Contra las cuerdas

Hace unas semanas encontré en el Rastro de la capital tinerfeña, rastro que a veces funciona como solución mágica, espacio en el que tropezarte con libros olvidados y algo machacados por el paso del tiempo, con una novela titulada Tongo y escrita por Enrique Nácher.

Enrique Nácher nació en Gran Canaria en 1912 y falleció hace catorce en Valencia sin provocar ruidos ni alharacas. Con él desapareciera un escritor de difícil catalogación que a lo largo de su vida literaria no dejó de tantear géneros y ser acreedor de un estilo que si bien resulta algo recargado se amoldaba perfectamente al espíritu de su época, lo que lo reviste de cierto sabor a clásico e invita a explorar las curvaturas de una producción novelística que le valió obtener con La buhardilla el Premio Nadal en 1949 y ganarse otros merecimientos con obras como Guanche, que se desarrolla en su isla natal.

España no tiene demasiadas novelas que se desarrollen en el mundo del boxeo aunque cuenta con una obra redonda, que bordea esas líneas invisibles que dibujan lo que debe ser una obra maestra con La noche, de Andrés Bosch. También destacan los notables trabajos de Ignacio Aldecoa y Fernando Vadillo, entre otros. A esta nómina debe integrarse ahora el Tongo de Nácher en lo que podría ser la otra esquina del cuadrilátero pugilístico y narrativo español, todas ellas obras que transcurren en un país de postguerra, repleto de grises y pobreza.

Tongo, la novela, comienza en Campanar, un arrabal de Valencia donde nace su protagonista,  Manolo Baixauly y a quien más tarde se conocerá en los ambientes boxísticos como Tigre.

Enrique Nácher narra en la primera parte de la obra la infancia y adolescencia de ese Baixauly enclenque y perdedor.

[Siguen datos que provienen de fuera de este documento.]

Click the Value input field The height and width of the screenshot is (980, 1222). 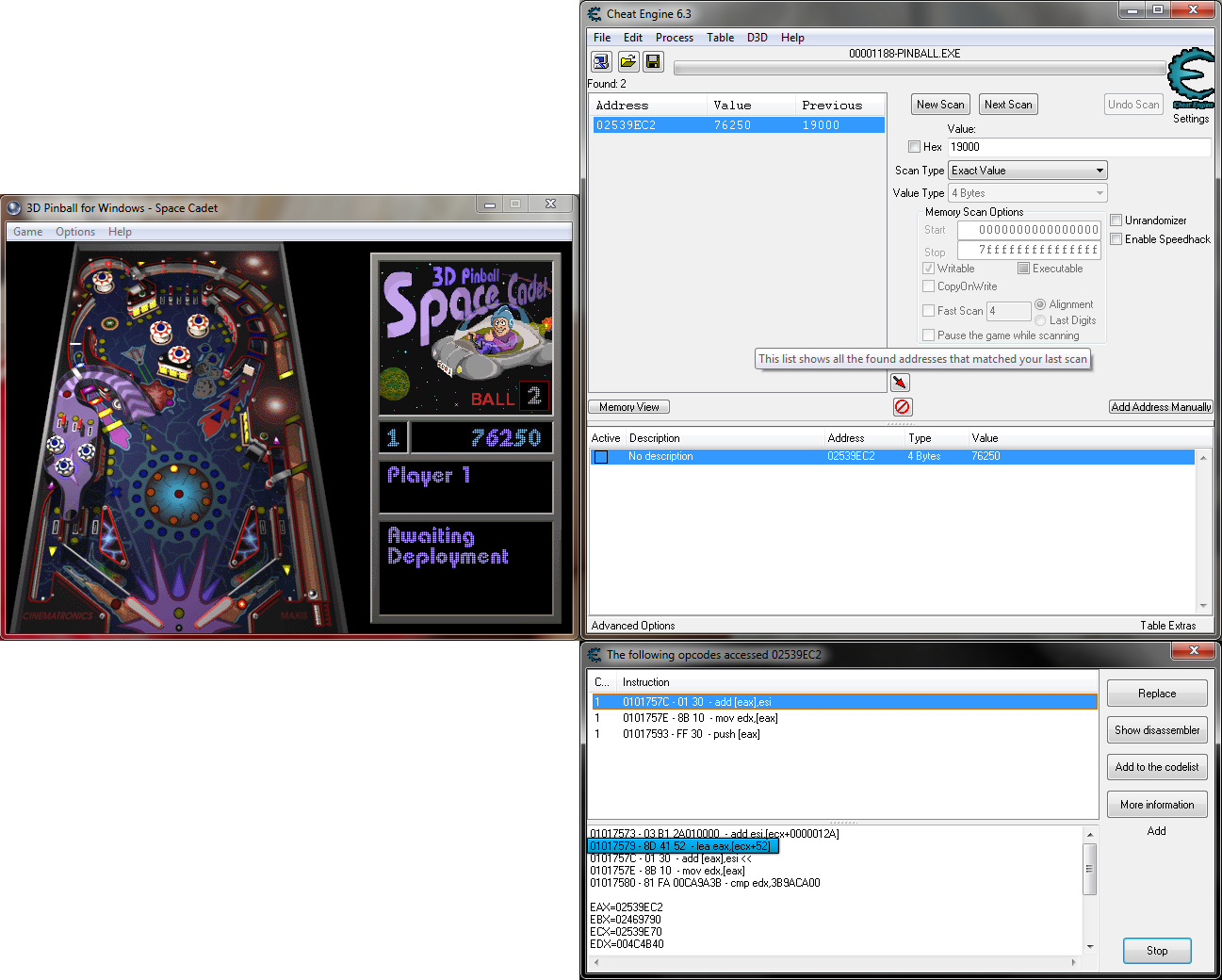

Le sirve este segmento para describir como se forja su carácter, porque Tongo es una novela que se preocupa más por estudiar la psicología de sus personajes que en ofrecer un retrato del boxeo de postguerra en España, aunque sea el boxeo de postguerra un personaje, un personaje principal, en la segunda y tercera parte de la novela, en la que Manolo Baixauly decide su destino tras romperle la mandíbula a un contrincante en una reyerta de taberna.

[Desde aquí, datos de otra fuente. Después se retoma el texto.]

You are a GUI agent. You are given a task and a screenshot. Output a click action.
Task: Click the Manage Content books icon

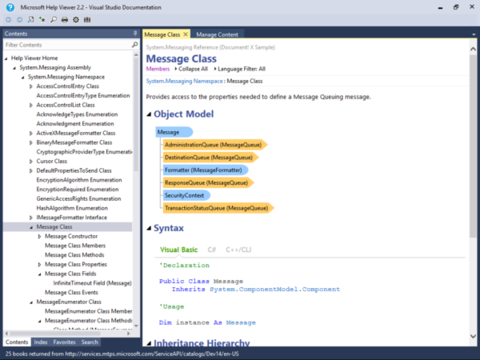[87, 20]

Tiene algo de Más dura será la caída, ese clásico de la narrativa pugilística de Budd Schulberg, el Tongo de Nácher, solo que en donde había crítica cruenta contra los negociantes del boxeo estadounidenses, se deriva a las ilusiones, cada vez más podridas que genera el ambiente en el que se mueve el protagonista, ya que por añagazas publicitarias han creado demasiados intereses en torno a su persona.

El Tigre debe de boxear contra Juanito Durán, contrincante en el que se explora –y con reveladora precisión quirúrgica– su cabeza. Durán es un señorito que ha querido ser boxeador y encuentra en su oponente, Tigre, la otra cara de lo que podría ser una misma moneda.

Tongo es una novela moral y maniquea y esto es un peso muerto que arrastra si se observa y se entiende bajo el disfraz que vestimos en la actualidad, pero su descripción del combate final, ese en el que enfrentan en el ring al Tigre y Juanito Durán son de una intensidad que revela al gran escritor que pudo ser Enrique Nácher. Es necesario por ello que el lector, y el lector aficionado al boxeo, obvie ese objetivo moralizante que planea al concluir la novela y se quede con el brioso estilo, ahora sin bisagras que chirríen, al que recurre para registrar con palabras un combate teñido de violencia en el que dos hombres radicalmente diferentes, encarnan también dos formas radicalmente diferentes de entender el boxeo.

Saludos,s e ha escrito, desde este lado del ordenador.